## Exercise description
What is needed is an exact copy of every entry below.

Stored data
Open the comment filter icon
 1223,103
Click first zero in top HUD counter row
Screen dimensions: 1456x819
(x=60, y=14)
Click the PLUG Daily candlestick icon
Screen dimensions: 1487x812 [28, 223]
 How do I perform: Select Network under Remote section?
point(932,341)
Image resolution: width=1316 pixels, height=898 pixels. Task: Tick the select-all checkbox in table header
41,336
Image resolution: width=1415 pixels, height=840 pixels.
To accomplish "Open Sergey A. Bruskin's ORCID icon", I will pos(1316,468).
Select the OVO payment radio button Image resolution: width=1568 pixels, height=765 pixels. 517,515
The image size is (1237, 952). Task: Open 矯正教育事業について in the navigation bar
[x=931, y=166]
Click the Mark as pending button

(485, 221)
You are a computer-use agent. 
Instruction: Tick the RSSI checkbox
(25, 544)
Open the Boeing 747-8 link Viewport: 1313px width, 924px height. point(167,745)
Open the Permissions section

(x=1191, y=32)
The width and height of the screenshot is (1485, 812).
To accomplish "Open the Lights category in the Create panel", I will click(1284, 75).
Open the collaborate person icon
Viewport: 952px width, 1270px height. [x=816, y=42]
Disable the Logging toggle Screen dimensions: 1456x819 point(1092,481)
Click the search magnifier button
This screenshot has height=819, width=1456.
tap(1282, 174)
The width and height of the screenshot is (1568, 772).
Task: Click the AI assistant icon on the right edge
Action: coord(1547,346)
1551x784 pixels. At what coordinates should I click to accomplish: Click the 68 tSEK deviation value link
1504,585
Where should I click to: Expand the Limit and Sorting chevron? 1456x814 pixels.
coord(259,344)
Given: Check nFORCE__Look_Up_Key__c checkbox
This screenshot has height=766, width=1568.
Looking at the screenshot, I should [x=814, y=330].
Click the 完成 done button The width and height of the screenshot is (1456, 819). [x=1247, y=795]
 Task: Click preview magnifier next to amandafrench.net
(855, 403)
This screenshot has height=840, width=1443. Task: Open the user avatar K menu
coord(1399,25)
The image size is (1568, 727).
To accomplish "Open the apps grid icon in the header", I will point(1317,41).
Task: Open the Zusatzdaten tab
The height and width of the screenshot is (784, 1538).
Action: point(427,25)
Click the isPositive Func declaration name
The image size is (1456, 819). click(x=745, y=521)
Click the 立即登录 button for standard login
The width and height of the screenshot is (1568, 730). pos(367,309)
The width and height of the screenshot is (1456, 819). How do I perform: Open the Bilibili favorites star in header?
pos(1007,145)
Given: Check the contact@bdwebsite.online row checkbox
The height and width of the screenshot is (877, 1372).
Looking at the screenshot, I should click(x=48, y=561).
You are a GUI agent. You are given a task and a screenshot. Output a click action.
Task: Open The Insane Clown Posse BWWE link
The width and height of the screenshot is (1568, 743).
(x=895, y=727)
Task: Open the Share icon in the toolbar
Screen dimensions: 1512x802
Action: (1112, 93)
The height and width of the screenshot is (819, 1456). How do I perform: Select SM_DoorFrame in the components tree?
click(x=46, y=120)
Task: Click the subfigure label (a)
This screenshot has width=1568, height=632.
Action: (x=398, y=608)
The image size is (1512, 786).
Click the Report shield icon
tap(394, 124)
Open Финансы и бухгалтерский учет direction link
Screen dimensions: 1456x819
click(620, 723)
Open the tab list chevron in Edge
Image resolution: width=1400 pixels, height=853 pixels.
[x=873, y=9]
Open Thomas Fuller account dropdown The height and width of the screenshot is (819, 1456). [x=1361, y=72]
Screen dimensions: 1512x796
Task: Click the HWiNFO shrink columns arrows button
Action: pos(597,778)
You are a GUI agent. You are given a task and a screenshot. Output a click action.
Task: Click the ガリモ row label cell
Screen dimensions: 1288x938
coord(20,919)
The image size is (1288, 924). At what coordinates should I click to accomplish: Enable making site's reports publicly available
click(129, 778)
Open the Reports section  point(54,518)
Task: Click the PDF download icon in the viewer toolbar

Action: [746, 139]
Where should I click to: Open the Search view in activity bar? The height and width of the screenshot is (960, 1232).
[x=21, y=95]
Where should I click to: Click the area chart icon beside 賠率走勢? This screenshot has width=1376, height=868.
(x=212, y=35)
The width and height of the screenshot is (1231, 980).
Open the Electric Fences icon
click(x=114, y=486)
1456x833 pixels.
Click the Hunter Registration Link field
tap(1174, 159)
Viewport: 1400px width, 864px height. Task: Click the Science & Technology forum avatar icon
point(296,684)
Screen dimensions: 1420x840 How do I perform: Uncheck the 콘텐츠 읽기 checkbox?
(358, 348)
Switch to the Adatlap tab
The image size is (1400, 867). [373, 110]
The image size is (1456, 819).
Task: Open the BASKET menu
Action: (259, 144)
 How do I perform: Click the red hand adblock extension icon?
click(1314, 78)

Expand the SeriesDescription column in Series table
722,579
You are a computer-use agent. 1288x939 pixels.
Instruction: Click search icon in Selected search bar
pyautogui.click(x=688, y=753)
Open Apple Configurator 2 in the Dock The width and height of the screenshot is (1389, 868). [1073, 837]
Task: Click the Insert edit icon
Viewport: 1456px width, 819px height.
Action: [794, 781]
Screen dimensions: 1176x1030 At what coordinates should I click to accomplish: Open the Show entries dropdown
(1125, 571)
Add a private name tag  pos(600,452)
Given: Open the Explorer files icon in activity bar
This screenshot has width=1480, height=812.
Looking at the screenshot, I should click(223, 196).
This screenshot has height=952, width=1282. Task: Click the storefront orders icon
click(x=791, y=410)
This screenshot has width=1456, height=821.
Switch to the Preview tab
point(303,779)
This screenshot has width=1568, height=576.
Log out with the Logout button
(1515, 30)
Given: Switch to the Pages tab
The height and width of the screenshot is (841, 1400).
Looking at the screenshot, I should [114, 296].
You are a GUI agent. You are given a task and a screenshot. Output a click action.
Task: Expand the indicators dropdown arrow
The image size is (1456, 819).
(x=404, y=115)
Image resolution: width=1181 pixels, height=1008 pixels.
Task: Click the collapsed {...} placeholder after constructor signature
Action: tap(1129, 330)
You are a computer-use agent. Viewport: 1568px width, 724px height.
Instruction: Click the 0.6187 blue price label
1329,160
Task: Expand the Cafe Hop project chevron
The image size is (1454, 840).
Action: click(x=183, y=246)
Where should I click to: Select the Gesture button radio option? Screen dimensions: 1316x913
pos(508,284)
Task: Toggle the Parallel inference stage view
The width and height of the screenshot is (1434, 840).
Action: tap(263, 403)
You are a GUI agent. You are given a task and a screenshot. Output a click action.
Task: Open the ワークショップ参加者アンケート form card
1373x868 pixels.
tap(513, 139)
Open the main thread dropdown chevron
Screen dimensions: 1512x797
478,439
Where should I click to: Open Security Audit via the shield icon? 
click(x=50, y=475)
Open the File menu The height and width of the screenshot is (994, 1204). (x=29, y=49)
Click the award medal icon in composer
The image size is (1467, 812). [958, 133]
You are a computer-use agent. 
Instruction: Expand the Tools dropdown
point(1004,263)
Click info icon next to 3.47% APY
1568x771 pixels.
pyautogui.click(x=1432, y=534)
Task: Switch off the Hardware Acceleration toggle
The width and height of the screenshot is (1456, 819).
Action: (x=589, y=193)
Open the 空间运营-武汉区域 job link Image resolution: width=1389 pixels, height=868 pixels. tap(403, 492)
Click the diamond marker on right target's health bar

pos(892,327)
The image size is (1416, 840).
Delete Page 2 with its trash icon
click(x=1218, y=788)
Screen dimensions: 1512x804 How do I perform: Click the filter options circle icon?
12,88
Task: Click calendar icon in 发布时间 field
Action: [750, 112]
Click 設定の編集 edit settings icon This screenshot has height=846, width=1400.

## Finished exercise
Open the comment filter icon
 1223,103
Click first zero in top HUD counter row
Screen dimensions: 1456x819
(x=60, y=14)
Click the PLUG Daily candlestick icon
Screen dimensions: 1487x812 [28, 223]
 How do I perform: Select Network under Remote section?
point(932,341)
Image resolution: width=1316 pixels, height=898 pixels. Task: Tick the select-all checkbox in table header
41,336
Image resolution: width=1415 pixels, height=840 pixels.
To accomplish "Open Sergey A. Bruskin's ORCID icon", I will pos(1316,468).
Select the OVO payment radio button Image resolution: width=1568 pixels, height=765 pixels. 517,515
The image size is (1237, 952). Task: Open 矯正教育事業について in the navigation bar
[x=931, y=166]
Click the Mark as pending button

(485, 221)
You are a computer-use agent. 
Instruction: Tick the RSSI checkbox
(25, 544)
Open the Boeing 747-8 link Viewport: 1313px width, 924px height. point(167,745)
Open the Permissions section

(x=1191, y=32)
The width and height of the screenshot is (1485, 812).
To accomplish "Open the Lights category in the Create panel", I will click(1284, 75).
Open the collaborate person icon
Viewport: 952px width, 1270px height. [x=816, y=42]
Disable the Logging toggle Screen dimensions: 1456x819 point(1092,481)
Click the search magnifier button
This screenshot has height=819, width=1456.
tap(1282, 174)
The width and height of the screenshot is (1568, 772).
Task: Click the AI assistant icon on the right edge
Action: coord(1547,346)
1551x784 pixels. At what coordinates should I click to accomplish: Click the 68 tSEK deviation value link
1504,585
Where should I click to: Expand the Limit and Sorting chevron? 1456x814 pixels.
coord(259,344)
Given: Check nFORCE__Look_Up_Key__c checkbox
This screenshot has height=766, width=1568.
Looking at the screenshot, I should [x=814, y=330].
Click the 完成 done button The width and height of the screenshot is (1456, 819). [x=1247, y=795]
 Task: Click preview magnifier next to amandafrench.net
(855, 403)
This screenshot has height=840, width=1443. Task: Open the user avatar K menu
coord(1399,25)
The image size is (1568, 727).
To accomplish "Open the apps grid icon in the header", I will point(1317,41).
Task: Open the Zusatzdaten tab
The height and width of the screenshot is (784, 1538).
Action: point(427,25)
Click the isPositive Func declaration name
The image size is (1456, 819). click(x=745, y=521)
Click the 立即登录 button for standard login
The width and height of the screenshot is (1568, 730). pos(367,309)
The width and height of the screenshot is (1456, 819). How do I perform: Open the Bilibili favorites star in header?
pos(1007,145)
Given: Check the contact@bdwebsite.online row checkbox
The height and width of the screenshot is (877, 1372).
Looking at the screenshot, I should click(x=48, y=561).
You are a GUI agent. You are given a task and a screenshot. Output a click action.
Task: Open The Insane Clown Posse BWWE link
The width and height of the screenshot is (1568, 743).
(x=895, y=727)
Task: Open the Share icon in the toolbar
Screen dimensions: 1512x802
Action: (1112, 93)
The height and width of the screenshot is (819, 1456). How do I perform: Select SM_DoorFrame in the components tree?
click(x=46, y=120)
Task: Click the subfigure label (a)
This screenshot has width=1568, height=632.
Action: (x=398, y=608)
The image size is (1512, 786).
Click the Report shield icon
tap(394, 124)
Open Финансы и бухгалтерский учет direction link
Screen dimensions: 1456x819
click(620, 723)
Open the tab list chevron in Edge
Image resolution: width=1400 pixels, height=853 pixels.
[x=873, y=9]
Open Thomas Fuller account dropdown The height and width of the screenshot is (819, 1456). [x=1361, y=72]
Screen dimensions: 1512x796
Task: Click the HWiNFO shrink columns arrows button
Action: pos(597,778)
You are a GUI agent. You are given a task and a screenshot. Output a click action.
Task: Click the ガリモ row label cell
Screen dimensions: 1288x938
coord(20,919)
The image size is (1288, 924). At what coordinates should I click to accomplish: Enable making site's reports publicly available
click(129, 778)
Open the Reports section  point(54,518)
Task: Click the PDF download icon in the viewer toolbar

Action: [746, 139]
Where should I click to: Open the Search view in activity bar? The height and width of the screenshot is (960, 1232).
[x=21, y=95]
Where should I click to: Click the area chart icon beside 賠率走勢? This screenshot has width=1376, height=868.
(x=212, y=35)
The width and height of the screenshot is (1231, 980).
Open the Electric Fences icon
click(x=114, y=486)
1456x833 pixels.
Click the Hunter Registration Link field
tap(1174, 159)
Viewport: 1400px width, 864px height. Task: Click the Science & Technology forum avatar icon
point(296,684)
Screen dimensions: 1420x840 How do I perform: Uncheck the 콘텐츠 읽기 checkbox?
(358, 348)
Switch to the Adatlap tab
The image size is (1400, 867). [373, 110]
The image size is (1456, 819).
Task: Open the BASKET menu
Action: (259, 144)
 How do I perform: Click the red hand adblock extension icon?
click(1314, 78)

Expand the SeriesDescription column in Series table
722,579
You are a computer-use agent. 1288x939 pixels.
Instruction: Click search icon in Selected search bar
pyautogui.click(x=688, y=753)
Open Apple Configurator 2 in the Dock The width and height of the screenshot is (1389, 868). [1073, 837]
Task: Click the Insert edit icon
Viewport: 1456px width, 819px height.
Action: [794, 781]
Screen dimensions: 1176x1030 At what coordinates should I click to accomplish: Open the Show entries dropdown
(1125, 571)
Add a private name tag  pos(600,452)
Given: Open the Explorer files icon in activity bar
This screenshot has width=1480, height=812.
Looking at the screenshot, I should click(223, 196).
This screenshot has height=952, width=1282. Task: Click the storefront orders icon
click(x=791, y=410)
This screenshot has width=1456, height=821.
Switch to the Preview tab
point(303,779)
This screenshot has width=1568, height=576.
Log out with the Logout button
(1515, 30)
Given: Switch to the Pages tab
The height and width of the screenshot is (841, 1400).
Looking at the screenshot, I should [114, 296].
You are a GUI agent. You are given a task and a screenshot. Output a click action.
Task: Expand the indicators dropdown arrow
The image size is (1456, 819).
(x=404, y=115)
Image resolution: width=1181 pixels, height=1008 pixels.
Task: Click the collapsed {...} placeholder after constructor signature
Action: tap(1129, 330)
You are a computer-use agent. Viewport: 1568px width, 724px height.
Instruction: Click the 0.6187 blue price label
1329,160
Task: Expand the Cafe Hop project chevron
The image size is (1454, 840).
Action: click(x=183, y=246)
Where should I click to: Select the Gesture button radio option? Screen dimensions: 1316x913
pos(508,284)
Task: Toggle the Parallel inference stage view
The width and height of the screenshot is (1434, 840).
Action: tap(263, 403)
You are a GUI agent. You are given a task and a screenshot. Output a click action.
Task: Open the ワークショップ参加者アンケート form card
1373x868 pixels.
tap(513, 139)
Open the main thread dropdown chevron
Screen dimensions: 1512x797
478,439
Where should I click to: Open Security Audit via the shield icon? 
click(x=50, y=475)
Open the File menu The height and width of the screenshot is (994, 1204). (x=29, y=49)
Click the award medal icon in composer
The image size is (1467, 812). [958, 133]
You are a computer-use agent. 
Instruction: Expand the Tools dropdown
point(1004,263)
Click info icon next to 3.47% APY
1568x771 pixels.
pyautogui.click(x=1432, y=534)
Task: Switch off the Hardware Acceleration toggle
The width and height of the screenshot is (1456, 819).
Action: (x=589, y=193)
Open the 空间运营-武汉区域 job link Image resolution: width=1389 pixels, height=868 pixels. tap(403, 492)
Click the diamond marker on right target's health bar

pos(892,327)
The image size is (1416, 840).
Delete Page 2 with its trash icon
click(x=1218, y=788)
Screen dimensions: 1512x804 How do I perform: Click the filter options circle icon?
12,88
Task: Click calendar icon in 发布时间 field
Action: [750, 112]
Click 設定の編集 edit settings icon This screenshot has height=846, width=1400.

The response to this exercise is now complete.